WORK INSTRUCTION:
Copy out every line of the records below that contains the word "should", treating uppercase and lowercase as distinct.

Extracted data entries
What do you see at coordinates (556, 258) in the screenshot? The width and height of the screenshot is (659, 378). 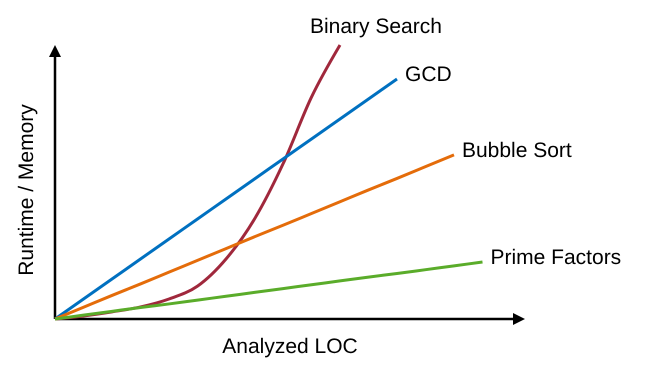 I see `series-label: Prime Factors` at bounding box center [556, 258].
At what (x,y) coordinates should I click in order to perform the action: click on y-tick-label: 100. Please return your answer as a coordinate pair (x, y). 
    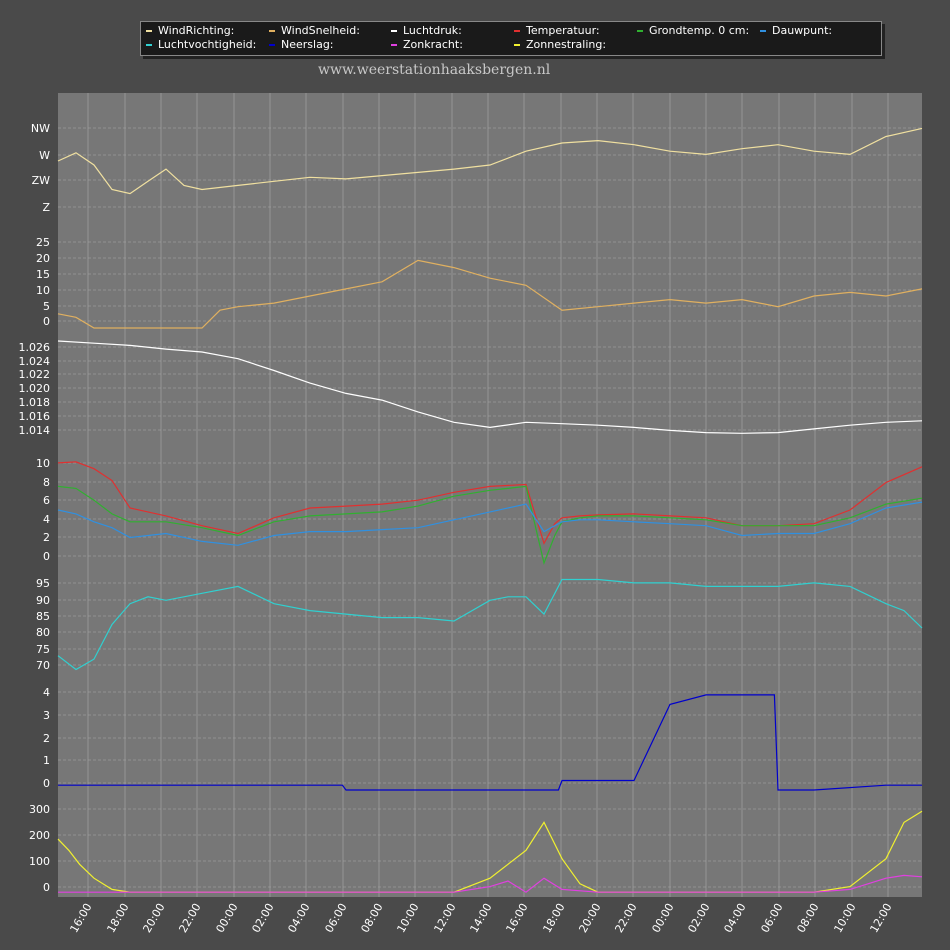
    Looking at the image, I should click on (40, 862).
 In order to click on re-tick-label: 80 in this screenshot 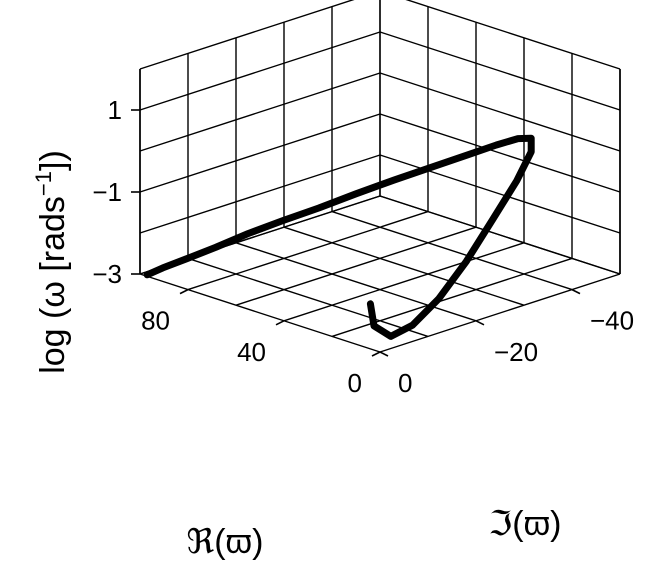, I will do `click(156, 321)`.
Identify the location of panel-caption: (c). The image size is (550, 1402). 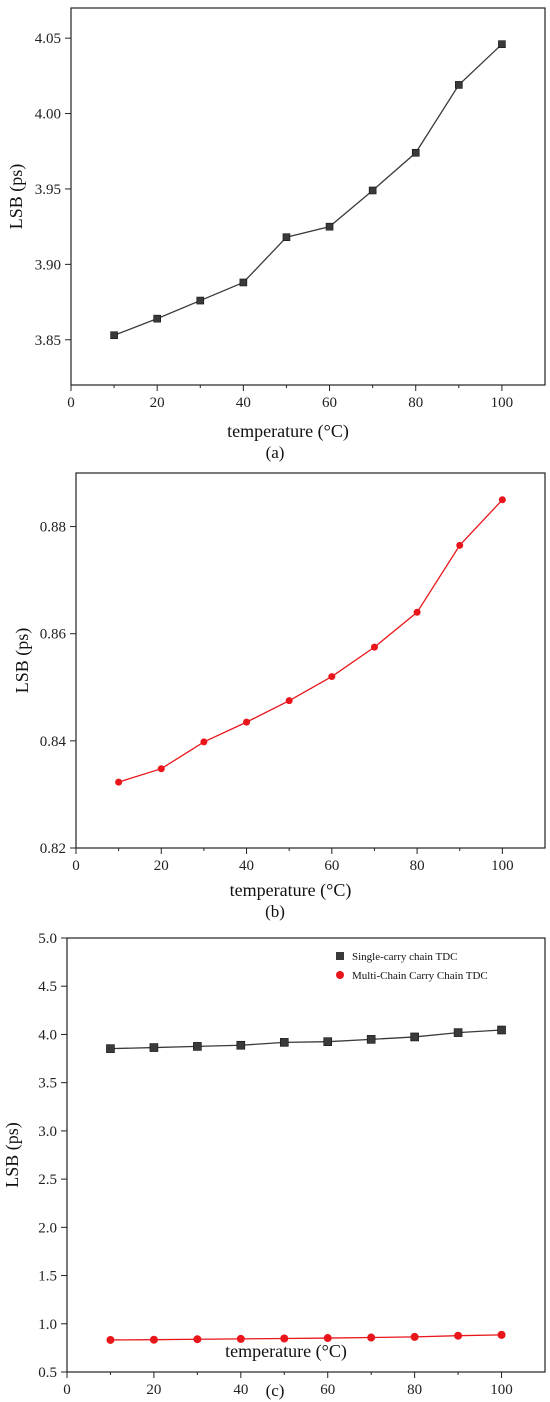
(276, 1390).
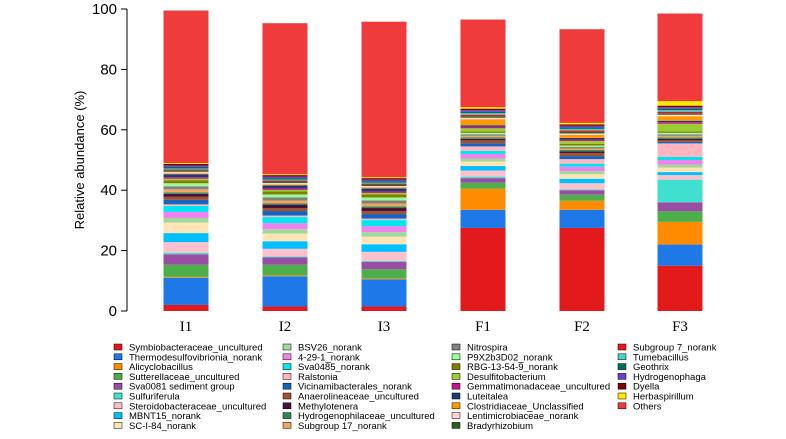 This screenshot has height=439, width=786. I want to click on legend-item: Steroidobacteraceae_uncultured, so click(190, 406).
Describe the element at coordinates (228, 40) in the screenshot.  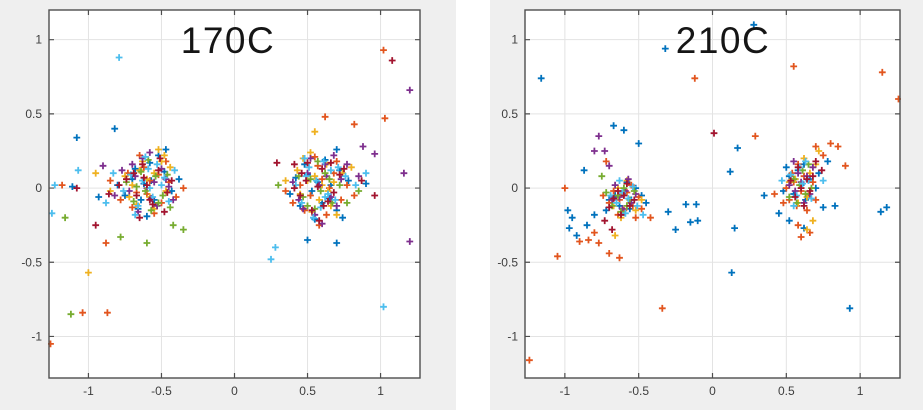
I see `plot-title-170c: 170C` at that location.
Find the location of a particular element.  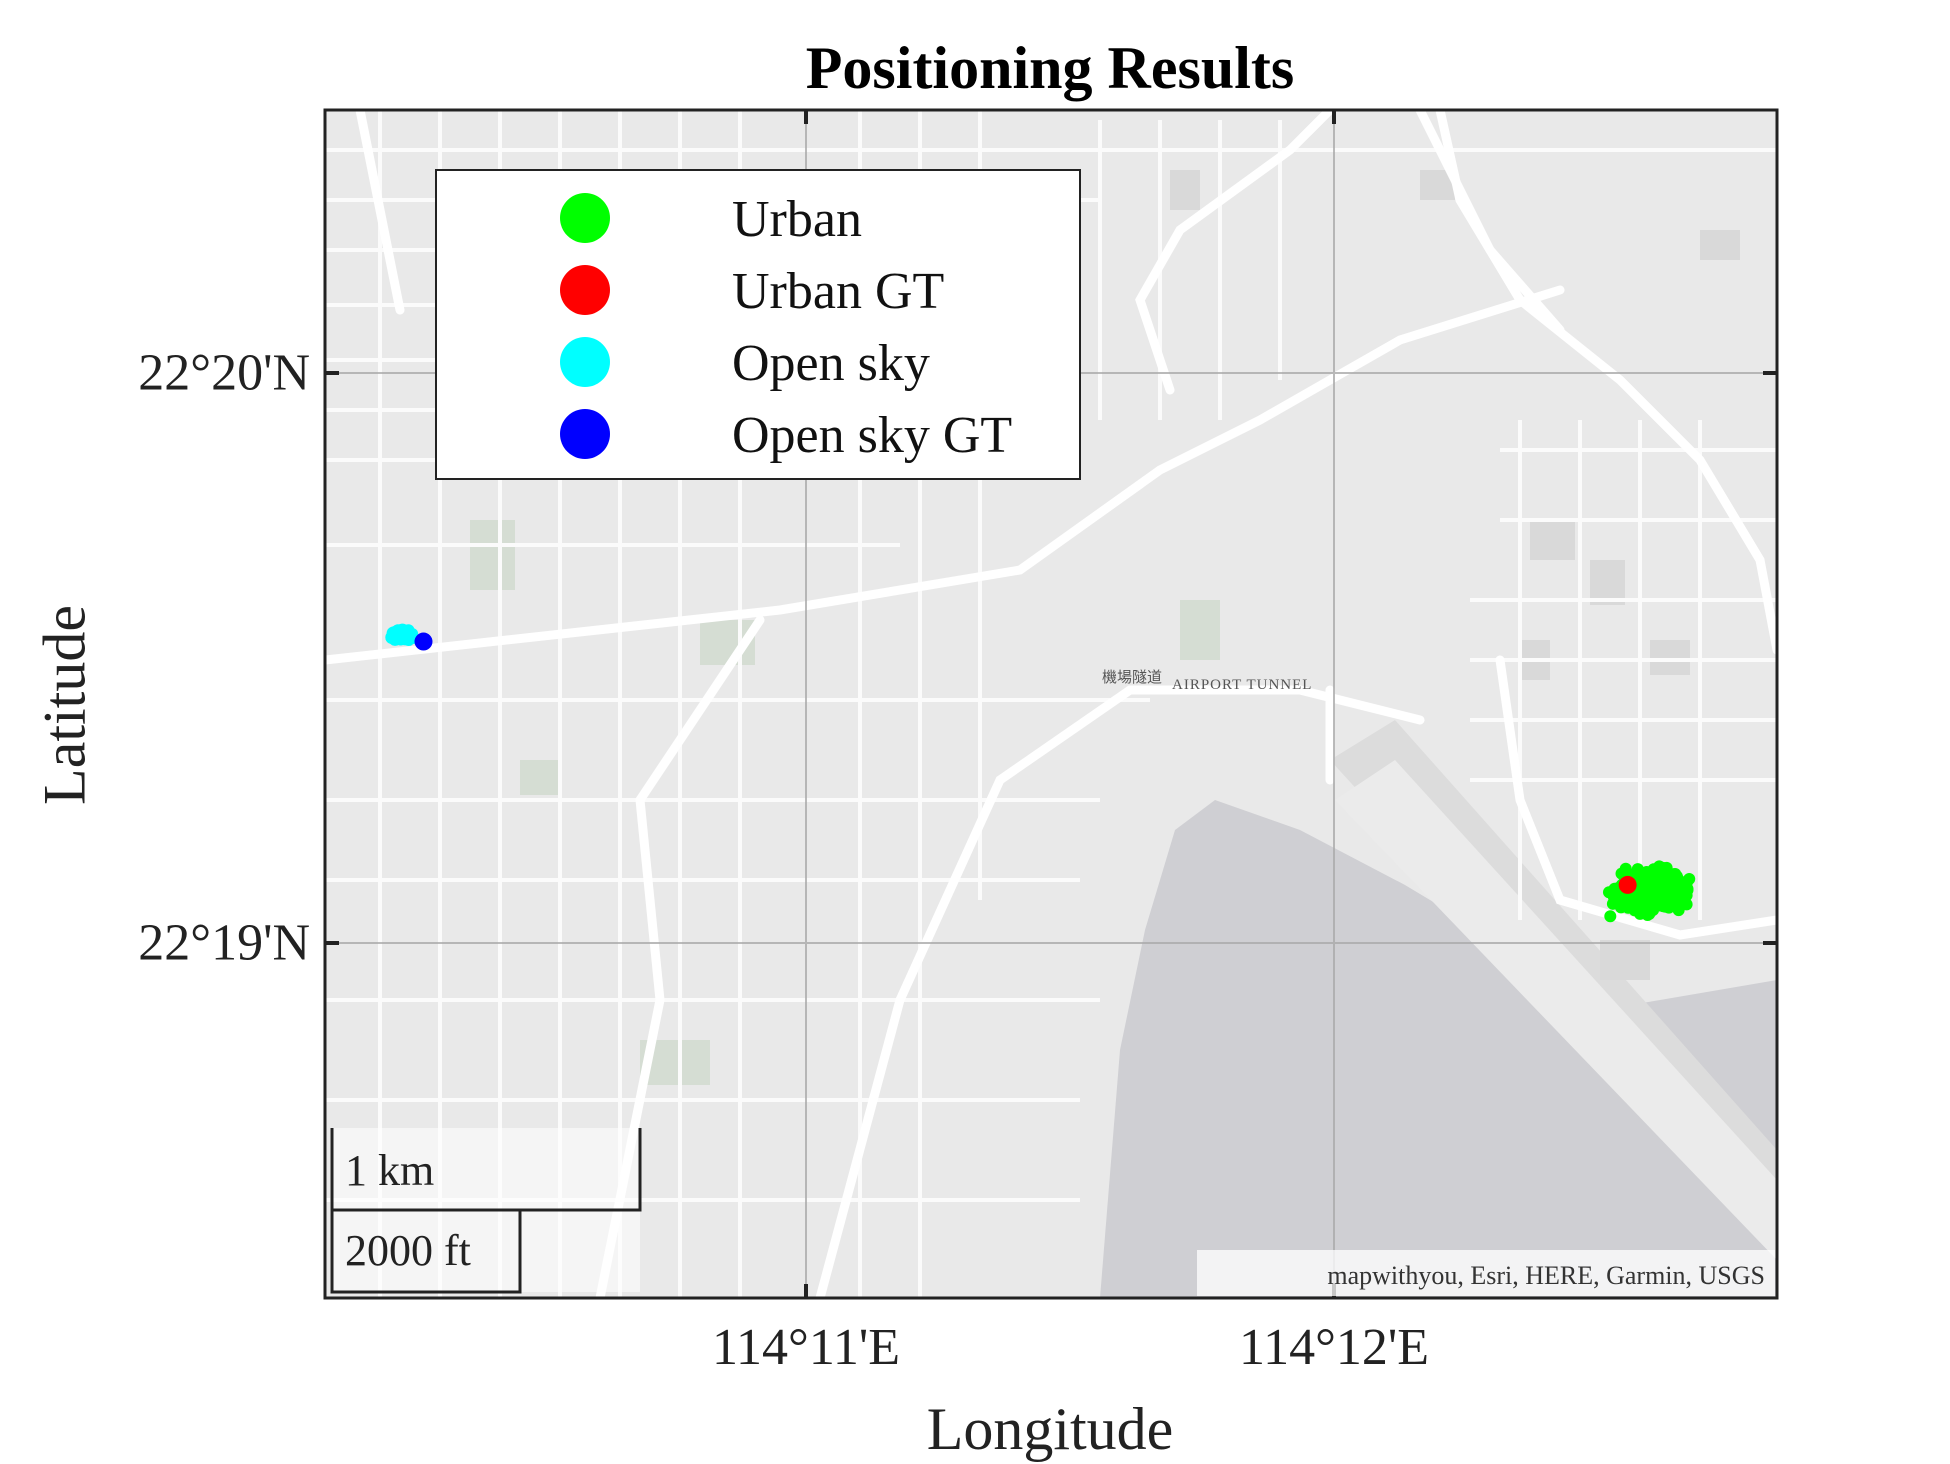

scale-km-label: 1 km is located at coordinates (390, 1170).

WRITTEN SOLUTION:
At what (x,y) coordinates should I click in order to perform the action: click on y-tick-label: 100. Please return your answer as a coordinate pair (x, y). 
    Looking at the image, I should click on (40, 862).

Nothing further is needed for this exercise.